It’s a quiet Tuesday evening. You’re home enjoying dinner with your family after a busy day at the office. Suddenly, your heart rate jumps as every cell phone in the house starts sounding an ominous alarm. You reach for your device, anxious to see what the emergency is, slightly terrified there might be a tornado or other imminent natural disaster (even though you know in the back of your mind that the weather is fine). You see the words “AMBER ALERT” flash across your screen, and you inadvertently breathe a sigh of relief. Your family is safe.

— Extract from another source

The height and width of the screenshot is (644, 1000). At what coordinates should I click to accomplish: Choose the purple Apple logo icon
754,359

What we just described is a common scene across Missouri and the rest of the United States. Unfortunately, the sigh of relief that escapes from the lungs of hundreds of people every time they see the words “AMBER ALERT” is both ignorant and unjustified. AMBER Alerts are very, very serious, and it is important that they be treated accordingly. Today, our mid-Missouri attorneys are here to help you understand the AMBER Alert system and how you can help.

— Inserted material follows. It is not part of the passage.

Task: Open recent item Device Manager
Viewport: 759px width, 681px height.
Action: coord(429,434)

What Is The AMBER Alert System?
AMBER Alerts are state-governed emergency alerts used in the most serious child abduction cases. AMBER stands for “America’s Missing: Broadcast Emergency Response.” In order for an AMBER Alert to be issued, law enforcement must have reasonable belief that an abduction has occurred (AMBER Alerts are not issued in cases of children running away). The other important criteria is that the local law enforcement assigned to the case have reason to believe that the child is in imminent danger of serious bodily injury or death. AMBER Alerts are reserved for children ages 17 and younger.

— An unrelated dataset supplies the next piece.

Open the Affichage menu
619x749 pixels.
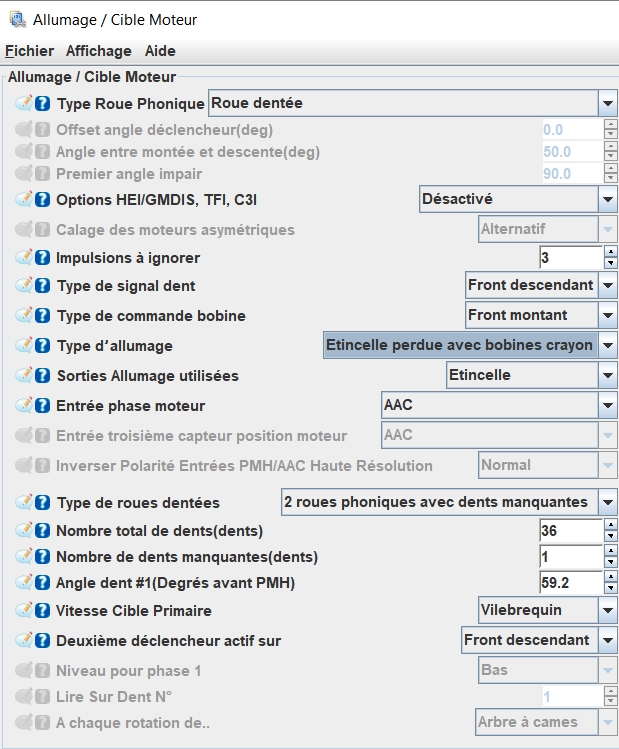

AMBER Alerts are alerts that are sent automatically to every WEA-enabled cellphone. “WEA” stands for “Wireless Emergency Alerts.” WEA-enabled phones are automatically enrolled to receive three types of emergency alerts: Imminent Threat, Presidential, and AMBER Alert. AMBER alerts are also issued on radio and television broadcasts and DOT highway signs.
What Information Is Included In An AMBER Alert?
The goal of an AMBER alert is to provide mass-dissemination of news of an abducted and endangered child so the public can work together to rescue the child quickly and safely. Thus, AMBER Alerts are often reserved for serious situations wherein law enforcement has enough descriptive information to provide to the public. AMBER Alerts may include any of the following information.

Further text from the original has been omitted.